In another instance, the actors used previously compromised credentials to access a legacy VPN server that did not have multifactor authentication (MFA) enabled.
According to The Hacker News, victims are reported to have included Oakbend Medical Center, which suffered an attack last month, with the group claiming to have siphoned roughly 3.5GB of data, including over one million records with patient and employee information.
The ransomware gang also published a sample containing 2,000 patient records on its data leak site, which included names, genders, dates of birth, Social Security numbers, addresses, and other appointment details, according to DataBreaches.net.
According to Darren Williams, CEO and founder of anti-ransomware specialist BlackFog, the healthcare sector is often a soft target as it has lower levels of protection in place and a general lack of cybersecurity investment.

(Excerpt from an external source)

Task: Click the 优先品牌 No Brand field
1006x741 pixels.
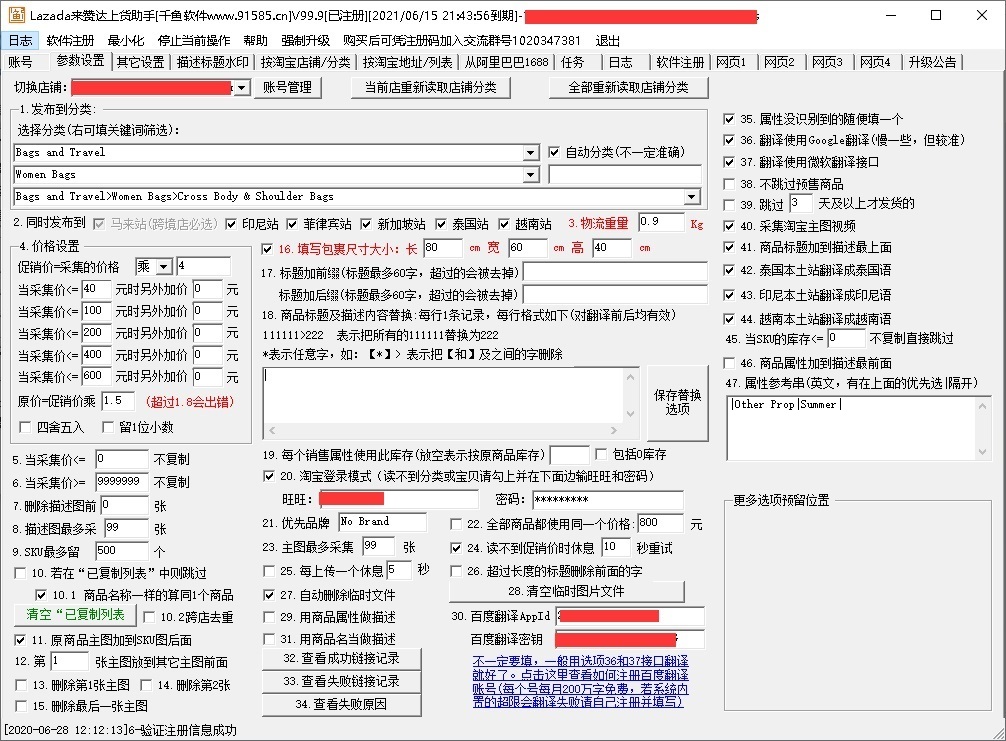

“Our research shows that healthcare is consistently in the top three of all targeted sectors, hardly a surprise given the wealth of personal data available and the opportunity for double extortion attacks,” he said.
“We know that virtually all ransomware attacks now focus on data exfiltration – the problem we have is that organisations continue to rely on existing defensive technologies that simply aren’t up to the job of preventing these attacks. To secure valuable data, newer technologies such as anti-data exfiltration must be added to the security stack,” he added.